** Material for this exercise **
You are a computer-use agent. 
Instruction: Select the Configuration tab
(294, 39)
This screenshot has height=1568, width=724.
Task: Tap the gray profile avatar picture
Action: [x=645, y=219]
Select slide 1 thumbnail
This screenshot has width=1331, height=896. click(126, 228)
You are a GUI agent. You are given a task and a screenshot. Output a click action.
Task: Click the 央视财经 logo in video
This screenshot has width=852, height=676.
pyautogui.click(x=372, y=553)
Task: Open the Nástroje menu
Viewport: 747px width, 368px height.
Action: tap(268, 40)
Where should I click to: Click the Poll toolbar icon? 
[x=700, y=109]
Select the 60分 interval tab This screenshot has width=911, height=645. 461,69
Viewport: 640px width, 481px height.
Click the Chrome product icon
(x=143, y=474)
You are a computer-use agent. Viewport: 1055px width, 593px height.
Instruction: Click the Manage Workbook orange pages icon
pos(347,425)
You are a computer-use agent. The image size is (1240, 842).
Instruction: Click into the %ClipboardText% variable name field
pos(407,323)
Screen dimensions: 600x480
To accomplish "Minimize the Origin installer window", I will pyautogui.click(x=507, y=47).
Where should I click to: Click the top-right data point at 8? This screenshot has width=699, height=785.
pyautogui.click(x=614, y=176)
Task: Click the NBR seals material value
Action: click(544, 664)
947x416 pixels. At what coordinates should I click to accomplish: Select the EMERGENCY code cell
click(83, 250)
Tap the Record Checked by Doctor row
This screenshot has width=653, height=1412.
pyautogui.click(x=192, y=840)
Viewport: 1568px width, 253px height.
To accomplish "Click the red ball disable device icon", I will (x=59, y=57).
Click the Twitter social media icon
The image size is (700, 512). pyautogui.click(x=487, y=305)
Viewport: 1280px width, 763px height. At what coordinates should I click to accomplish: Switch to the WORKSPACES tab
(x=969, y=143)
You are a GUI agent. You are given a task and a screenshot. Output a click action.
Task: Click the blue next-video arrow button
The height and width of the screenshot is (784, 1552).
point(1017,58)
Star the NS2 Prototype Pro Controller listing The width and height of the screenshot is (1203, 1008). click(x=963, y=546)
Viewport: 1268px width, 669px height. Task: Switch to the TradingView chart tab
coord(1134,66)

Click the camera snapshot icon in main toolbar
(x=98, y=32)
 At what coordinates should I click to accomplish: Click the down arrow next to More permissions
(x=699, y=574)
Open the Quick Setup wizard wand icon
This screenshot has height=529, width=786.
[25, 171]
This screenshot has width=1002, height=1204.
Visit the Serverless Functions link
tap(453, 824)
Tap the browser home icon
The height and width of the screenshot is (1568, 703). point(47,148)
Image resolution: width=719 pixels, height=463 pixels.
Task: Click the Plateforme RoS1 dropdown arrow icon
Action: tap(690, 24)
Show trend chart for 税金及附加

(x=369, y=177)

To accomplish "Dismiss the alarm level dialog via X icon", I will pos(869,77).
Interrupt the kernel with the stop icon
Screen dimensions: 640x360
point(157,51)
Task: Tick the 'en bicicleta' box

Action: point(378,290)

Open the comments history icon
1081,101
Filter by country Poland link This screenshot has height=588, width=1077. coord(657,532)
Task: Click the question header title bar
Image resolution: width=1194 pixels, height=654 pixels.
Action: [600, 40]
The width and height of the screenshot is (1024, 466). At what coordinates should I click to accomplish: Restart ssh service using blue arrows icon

** Activity **
Make an exact copy of all the lines above.

** Expected answer **
You are a computer-use agent. 
Instruction: Select the Configuration tab
(294, 39)
This screenshot has height=1568, width=724.
Task: Tap the gray profile avatar picture
Action: [x=645, y=219]
Select slide 1 thumbnail
This screenshot has width=1331, height=896. click(126, 228)
You are a GUI agent. You are given a task and a screenshot. Output a click action.
Task: Click the 央视财经 logo in video
This screenshot has width=852, height=676.
pyautogui.click(x=372, y=553)
Task: Open the Nástroje menu
Viewport: 747px width, 368px height.
Action: tap(268, 40)
Where should I click to: Click the Poll toolbar icon? 
[x=700, y=109]
Select the 60分 interval tab This screenshot has width=911, height=645. 461,69
Viewport: 640px width, 481px height.
Click the Chrome product icon
(x=143, y=474)
You are a computer-use agent. Viewport: 1055px width, 593px height.
Instruction: Click the Manage Workbook orange pages icon
pos(347,425)
You are a computer-use agent. The image size is (1240, 842).
Instruction: Click into the %ClipboardText% variable name field
pos(407,323)
Screen dimensions: 600x480
To accomplish "Minimize the Origin installer window", I will pyautogui.click(x=507, y=47).
Where should I click to: Click the top-right data point at 8? This screenshot has width=699, height=785.
pyautogui.click(x=614, y=176)
Task: Click the NBR seals material value
Action: click(544, 664)
947x416 pixels. At what coordinates should I click to accomplish: Select the EMERGENCY code cell
click(83, 250)
Tap the Record Checked by Doctor row
This screenshot has width=653, height=1412.
pyautogui.click(x=192, y=840)
Viewport: 1568px width, 253px height.
To accomplish "Click the red ball disable device icon", I will (x=59, y=57).
Click the Twitter social media icon
The image size is (700, 512). pyautogui.click(x=487, y=305)
Viewport: 1280px width, 763px height. At what coordinates should I click to accomplish: Switch to the WORKSPACES tab
(x=969, y=143)
You are a GUI agent. You are given a task and a screenshot. Output a click action.
Task: Click the blue next-video arrow button
The height and width of the screenshot is (784, 1552).
point(1017,58)
Star the NS2 Prototype Pro Controller listing The width and height of the screenshot is (1203, 1008). click(x=963, y=546)
Viewport: 1268px width, 669px height. Task: Switch to the TradingView chart tab
coord(1134,66)

Click the camera snapshot icon in main toolbar
(x=98, y=32)
 At what coordinates should I click to accomplish: Click the down arrow next to More permissions
(x=699, y=574)
Open the Quick Setup wizard wand icon
This screenshot has height=529, width=786.
[25, 171]
This screenshot has width=1002, height=1204.
Visit the Serverless Functions link
tap(453, 824)
Tap the browser home icon
The height and width of the screenshot is (1568, 703). point(47,148)
Image resolution: width=719 pixels, height=463 pixels.
Task: Click the Plateforme RoS1 dropdown arrow icon
Action: tap(690, 24)
Show trend chart for 税金及附加

(x=369, y=177)

To accomplish "Dismiss the alarm level dialog via X icon", I will pos(869,77).
Interrupt the kernel with the stop icon
Screen dimensions: 640x360
point(157,51)
Task: Tick the 'en bicicleta' box

Action: point(378,290)

Open the comments history icon
1081,101
Filter by country Poland link This screenshot has height=588, width=1077. coord(657,532)
Task: Click the question header title bar
Image resolution: width=1194 pixels, height=654 pixels.
Action: [600, 40]
The width and height of the screenshot is (1024, 466). At what coordinates should I click to accomplish: Restart ssh service using blue arrows icon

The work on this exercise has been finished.